The Key Component that Sepsis Protocol and Antibiotic Stewardship Have in Common

Sepsis is a silent killer that the majority of Americans have never heard of. According to a survey conducted in 2011 by Sepsis Alliance, nearly 60% of those surveyed said they had never heard the term, “Sepsis.” Sepsis is what our grandparents commonly referred to as a, “blood infection.” It is when a person’s immune system starts attacking their own body, leading to massive organ failure and often death. Rapidly treating sepsis patients with antibiotics is absolutely vital to their survival.

Delaying antibiotics even an hour or two could cost a patient his or her life, but overuse and misuse of antibiotics is the primary driver of antibiotic resistance—another extremely serious health threat.

At Morton Plant Hospital BayCare Health System (MPMHC), we’ve learned the key to saving lives from sepsis without increasing antibiotic resistance is Procalcitonin (PCT) testing.

Sepsis is always a secondary condition. It typically develops following such illnesses as pneumonia, UTI, or GI infections. It’s sepsis that causes patients with these illnesses to die, not the original illnesses themselves. We’re unfortunately seeing sepsis (and antibiotic resistance) occurring with greater frequency, even in young patients.

Hospitals across the U.S. are being required to implement two significant protocols. The first is a sepsis protocol. The sepsis protocol is necessary to avoid misdiagnosing sepsis, as it is often masked by one of the primary presenting illnesses, such as pneumonia. In our hospital’s case, our goal was to pull patients into our sepsis protocol as early in the sepsis inflammatory cascade as possible. Interventions that save lives are thoroughly proven and documented—fluids, antibiotics and vasopressors can save the majority of patients.

Knowing how to treat sepsis patients isn’t the problem—knowing how to accurately distinguish who has sepsis and should receive high doses of antibiotics, and who doesn’t have sepsis and shouldn’t receive drugs, is the problem. This is an extremely serious problem, because every minute a sepsis patient doesn’t receive antibiotics increases their chance of dying.

Moerer et. al. documented in 2002 that if we could identify sepsis patients before the initial organ failure, we could save many of them. The mortality rate of sepsis patients with one organ failure is roughly 15 percent, but with three or more organ failures, the mortality rate jumps to more than 70 percent.

CMS has mandated U.S. hospitals have an antibiotic stewardship program in place by the end of 2017.

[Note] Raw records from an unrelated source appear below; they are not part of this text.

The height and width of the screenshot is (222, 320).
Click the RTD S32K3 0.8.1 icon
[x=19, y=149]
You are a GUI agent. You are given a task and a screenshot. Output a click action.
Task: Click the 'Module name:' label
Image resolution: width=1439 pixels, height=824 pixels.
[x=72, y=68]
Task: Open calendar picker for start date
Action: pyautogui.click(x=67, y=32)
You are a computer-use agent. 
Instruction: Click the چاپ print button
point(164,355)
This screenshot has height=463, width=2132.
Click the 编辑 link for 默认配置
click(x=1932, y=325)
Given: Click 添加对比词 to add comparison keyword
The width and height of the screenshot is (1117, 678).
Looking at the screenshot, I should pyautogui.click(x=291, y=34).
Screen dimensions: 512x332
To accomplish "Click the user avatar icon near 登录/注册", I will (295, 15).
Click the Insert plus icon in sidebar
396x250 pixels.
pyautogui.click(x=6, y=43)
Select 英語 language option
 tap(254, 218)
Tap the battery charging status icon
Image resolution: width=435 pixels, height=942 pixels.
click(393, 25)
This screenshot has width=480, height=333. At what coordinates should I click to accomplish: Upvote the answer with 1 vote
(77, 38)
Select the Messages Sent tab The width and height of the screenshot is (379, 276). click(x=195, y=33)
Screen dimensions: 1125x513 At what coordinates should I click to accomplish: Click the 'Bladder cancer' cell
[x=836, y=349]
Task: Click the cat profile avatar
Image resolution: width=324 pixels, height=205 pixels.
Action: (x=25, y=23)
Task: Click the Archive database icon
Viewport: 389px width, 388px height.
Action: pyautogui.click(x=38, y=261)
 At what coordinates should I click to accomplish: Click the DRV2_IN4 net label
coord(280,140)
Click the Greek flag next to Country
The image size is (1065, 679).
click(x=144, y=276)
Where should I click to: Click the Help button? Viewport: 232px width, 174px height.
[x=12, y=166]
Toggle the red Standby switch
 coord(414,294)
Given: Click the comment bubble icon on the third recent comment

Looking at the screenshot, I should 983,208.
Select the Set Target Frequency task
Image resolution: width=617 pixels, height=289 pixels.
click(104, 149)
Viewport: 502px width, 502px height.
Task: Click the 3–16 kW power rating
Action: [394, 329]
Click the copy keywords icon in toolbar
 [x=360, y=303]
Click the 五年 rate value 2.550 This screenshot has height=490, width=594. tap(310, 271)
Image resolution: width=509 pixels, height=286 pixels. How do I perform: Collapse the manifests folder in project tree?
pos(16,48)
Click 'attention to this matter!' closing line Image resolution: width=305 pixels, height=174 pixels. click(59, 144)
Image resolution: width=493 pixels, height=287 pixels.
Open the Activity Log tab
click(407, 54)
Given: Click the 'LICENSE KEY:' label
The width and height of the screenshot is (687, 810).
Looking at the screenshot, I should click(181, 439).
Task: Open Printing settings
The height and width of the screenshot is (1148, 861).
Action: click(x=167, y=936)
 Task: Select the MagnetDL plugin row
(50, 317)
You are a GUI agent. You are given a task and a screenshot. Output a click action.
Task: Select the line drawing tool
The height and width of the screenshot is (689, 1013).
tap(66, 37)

The overuse and misuse of antibiotics—administering antibiotics when they aren’t needed, using antibiotics for longer than needed—is the biggest driver of antibiotic resistance. Antibiotic resistance is the greatest threat to public health globally, and it has been increasing. The deadly mcr-1 antibiotic-resistant superbug—for which there is no treatment—landed on U.S. shores last year, making it frighteningly clear that every hospital must act swiftly to better manage their use of antibiotics to curb antibiotic resistance and the proliferation of superbugs.

It seems that treating sepsis patients with large doses of antibiotics is at cross purposes with fighting antibiotic resistance, but we learned that adding PCT testing to our sepsis patient screening process (part of our sepsis protocol) is key to saving patients from sepsis while also reducing antibiotics use. An elevated PCT level is a powerful indicator that a severe bacterial infection has occurred and sepsis is possible. A normal PCT score, particularly one that remains normal for several days, allows us to look to other possible causes of illness sooner than we would have without PCT.

We quickly saw the great predictive value of adding PCT to our sepsis protocol in the ED.

For example, a 68-year-old male patient was admitted to our emergency department with lethargy, headache, neck stiffness, disorientation, and increasing blood pressure. The patient was a smoker with Type 2 Diabetes and past history of cardiac issues, including heart attack. Tests showed a high white blood cell count, normal cardiopulmonary function and negative neurological exam results.

The initial PCT level taken in the ED was low and it remained normal for several days. Based on his symptoms, his normal PCT level led the ICU team to look for other possible causes rather than administering unnecessary antibiotics. A lumbar puncture revealed that he was suffering from viral meningitis. Thanks to PCT, antibiotic exposure was dramatically limited in this patient. The viral meningitis was effectively treated and he was discharged.

Serial PCT testing—starting in the ED—is now central to both our sepsis protocol and our Antibiotic Stewardship Program. The test provides us with much more confidence when deciding to start antibiotics or going a different route, as well as discontinuing antibiotics.


Opinions expressed in this article are not necessarily those of bioMérieux, Inc.


Stephen Haire, MD

Stephen Haire, MD, is the Chairman of the Department of Emergency Medicine, Morton Plant Hospital, BayCare Health System.